Provided records:
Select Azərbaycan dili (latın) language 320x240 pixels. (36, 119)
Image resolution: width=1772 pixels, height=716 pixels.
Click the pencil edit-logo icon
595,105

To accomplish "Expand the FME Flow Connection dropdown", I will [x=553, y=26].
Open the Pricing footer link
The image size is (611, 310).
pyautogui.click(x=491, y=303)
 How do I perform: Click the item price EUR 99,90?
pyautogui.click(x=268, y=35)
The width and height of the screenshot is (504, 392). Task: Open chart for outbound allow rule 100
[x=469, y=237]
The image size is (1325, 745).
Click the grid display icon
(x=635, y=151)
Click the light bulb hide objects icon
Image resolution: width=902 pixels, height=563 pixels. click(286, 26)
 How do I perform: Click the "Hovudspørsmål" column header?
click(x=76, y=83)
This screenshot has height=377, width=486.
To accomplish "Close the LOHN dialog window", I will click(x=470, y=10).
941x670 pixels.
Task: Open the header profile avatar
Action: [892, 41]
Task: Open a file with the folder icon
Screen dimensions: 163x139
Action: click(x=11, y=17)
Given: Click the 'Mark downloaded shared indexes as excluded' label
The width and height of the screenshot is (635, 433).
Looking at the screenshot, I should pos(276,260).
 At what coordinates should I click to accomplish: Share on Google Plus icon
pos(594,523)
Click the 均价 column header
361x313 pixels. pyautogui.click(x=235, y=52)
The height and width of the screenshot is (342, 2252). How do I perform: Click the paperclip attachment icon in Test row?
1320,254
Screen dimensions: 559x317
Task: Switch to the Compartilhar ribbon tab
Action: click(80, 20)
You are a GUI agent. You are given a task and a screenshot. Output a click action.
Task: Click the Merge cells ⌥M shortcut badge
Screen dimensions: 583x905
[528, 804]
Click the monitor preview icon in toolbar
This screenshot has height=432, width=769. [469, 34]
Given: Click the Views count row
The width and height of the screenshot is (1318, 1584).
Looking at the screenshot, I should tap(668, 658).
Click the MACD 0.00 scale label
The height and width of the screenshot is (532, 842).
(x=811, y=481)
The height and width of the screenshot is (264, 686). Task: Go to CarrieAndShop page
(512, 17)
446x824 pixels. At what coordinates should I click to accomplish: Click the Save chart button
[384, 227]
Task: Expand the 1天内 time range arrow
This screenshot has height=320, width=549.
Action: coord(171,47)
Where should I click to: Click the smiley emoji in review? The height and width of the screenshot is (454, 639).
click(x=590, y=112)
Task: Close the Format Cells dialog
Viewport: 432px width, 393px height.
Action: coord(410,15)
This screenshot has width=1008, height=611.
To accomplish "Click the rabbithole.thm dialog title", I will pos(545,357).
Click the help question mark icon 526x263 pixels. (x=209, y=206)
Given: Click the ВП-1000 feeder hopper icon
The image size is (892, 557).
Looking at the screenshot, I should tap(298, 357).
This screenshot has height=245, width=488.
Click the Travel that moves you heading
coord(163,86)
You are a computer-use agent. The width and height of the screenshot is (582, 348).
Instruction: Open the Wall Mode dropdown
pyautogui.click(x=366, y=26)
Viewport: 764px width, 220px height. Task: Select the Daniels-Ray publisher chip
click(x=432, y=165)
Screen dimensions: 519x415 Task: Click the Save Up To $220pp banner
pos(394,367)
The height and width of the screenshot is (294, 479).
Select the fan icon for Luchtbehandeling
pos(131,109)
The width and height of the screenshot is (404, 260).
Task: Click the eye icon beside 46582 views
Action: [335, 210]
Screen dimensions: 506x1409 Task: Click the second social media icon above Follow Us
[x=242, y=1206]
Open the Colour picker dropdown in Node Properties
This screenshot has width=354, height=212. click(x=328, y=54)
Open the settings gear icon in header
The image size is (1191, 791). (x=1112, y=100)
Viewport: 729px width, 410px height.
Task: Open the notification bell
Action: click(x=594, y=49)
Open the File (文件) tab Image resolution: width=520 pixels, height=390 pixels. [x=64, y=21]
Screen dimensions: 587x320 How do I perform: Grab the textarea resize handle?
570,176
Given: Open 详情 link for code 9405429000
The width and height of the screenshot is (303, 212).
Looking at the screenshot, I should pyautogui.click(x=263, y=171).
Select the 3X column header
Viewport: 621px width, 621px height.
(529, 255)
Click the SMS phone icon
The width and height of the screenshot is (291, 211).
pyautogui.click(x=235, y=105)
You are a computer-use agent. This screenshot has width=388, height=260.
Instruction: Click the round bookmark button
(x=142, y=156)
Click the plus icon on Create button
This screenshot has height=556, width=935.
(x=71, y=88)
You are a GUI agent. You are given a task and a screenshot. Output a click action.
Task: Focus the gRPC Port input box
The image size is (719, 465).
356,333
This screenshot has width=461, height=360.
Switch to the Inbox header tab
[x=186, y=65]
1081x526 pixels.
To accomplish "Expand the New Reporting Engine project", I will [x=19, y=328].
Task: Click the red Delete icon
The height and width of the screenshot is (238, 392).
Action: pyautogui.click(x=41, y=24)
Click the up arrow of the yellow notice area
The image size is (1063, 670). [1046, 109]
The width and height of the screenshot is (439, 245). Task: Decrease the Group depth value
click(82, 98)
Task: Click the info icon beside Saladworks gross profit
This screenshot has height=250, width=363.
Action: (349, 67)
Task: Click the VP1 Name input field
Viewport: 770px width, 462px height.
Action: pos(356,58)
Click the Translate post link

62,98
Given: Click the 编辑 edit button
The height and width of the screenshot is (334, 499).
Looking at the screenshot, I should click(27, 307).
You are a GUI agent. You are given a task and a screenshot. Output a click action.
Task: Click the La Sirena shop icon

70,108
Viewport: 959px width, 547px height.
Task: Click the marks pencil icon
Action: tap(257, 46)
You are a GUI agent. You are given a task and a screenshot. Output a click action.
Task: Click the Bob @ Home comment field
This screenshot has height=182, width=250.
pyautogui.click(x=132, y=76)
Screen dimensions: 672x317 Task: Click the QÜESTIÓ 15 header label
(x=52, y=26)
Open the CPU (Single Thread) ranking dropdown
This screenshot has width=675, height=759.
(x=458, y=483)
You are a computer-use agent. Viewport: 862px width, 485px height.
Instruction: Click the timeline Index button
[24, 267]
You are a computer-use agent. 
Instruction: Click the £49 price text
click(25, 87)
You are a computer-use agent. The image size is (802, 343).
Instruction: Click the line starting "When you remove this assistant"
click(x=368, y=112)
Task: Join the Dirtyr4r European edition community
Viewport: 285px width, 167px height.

Problem statement: Copy out the lines above exactly, beginning at the one that contains "Switch to the Inbox header tab" and ending at the one that contains "You are a computer-use agent. The image".

Expected answer:
Switch to the Inbox header tab
[x=186, y=65]
1081x526 pixels.
To accomplish "Expand the New Reporting Engine project", I will [x=19, y=328].
Task: Click the red Delete icon
The height and width of the screenshot is (238, 392).
Action: pyautogui.click(x=41, y=24)
Click the up arrow of the yellow notice area
The image size is (1063, 670). [1046, 109]
The width and height of the screenshot is (439, 245). Task: Decrease the Group depth value
click(82, 98)
Task: Click the info icon beside Saladworks gross profit
This screenshot has height=250, width=363.
Action: (349, 67)
Task: Click the VP1 Name input field
Viewport: 770px width, 462px height.
Action: pos(356,58)
Click the Translate post link

62,98
Given: Click the 编辑 edit button
The height and width of the screenshot is (334, 499).
Looking at the screenshot, I should click(27, 307).
You are a GUI agent. You are given a task and a screenshot. Output a click action.
Task: Click the La Sirena shop icon

70,108
Viewport: 959px width, 547px height.
Task: Click the marks pencil icon
Action: tap(257, 46)
You are a GUI agent. You are given a task and a screenshot. Output a click action.
Task: Click the Bob @ Home comment field
This screenshot has height=182, width=250.
pyautogui.click(x=132, y=76)
Screen dimensions: 672x317 Task: Click the QÜESTIÓ 15 header label
(x=52, y=26)
Open the CPU (Single Thread) ranking dropdown
This screenshot has width=675, height=759.
(x=458, y=483)
You are a computer-use agent. Viewport: 862px width, 485px height.
Instruction: Click the timeline Index button
[24, 267]
You are a computer-use agent. 
Instruction: Click the £49 price text
click(25, 87)
You are a computer-use agent. The image size is (802, 343).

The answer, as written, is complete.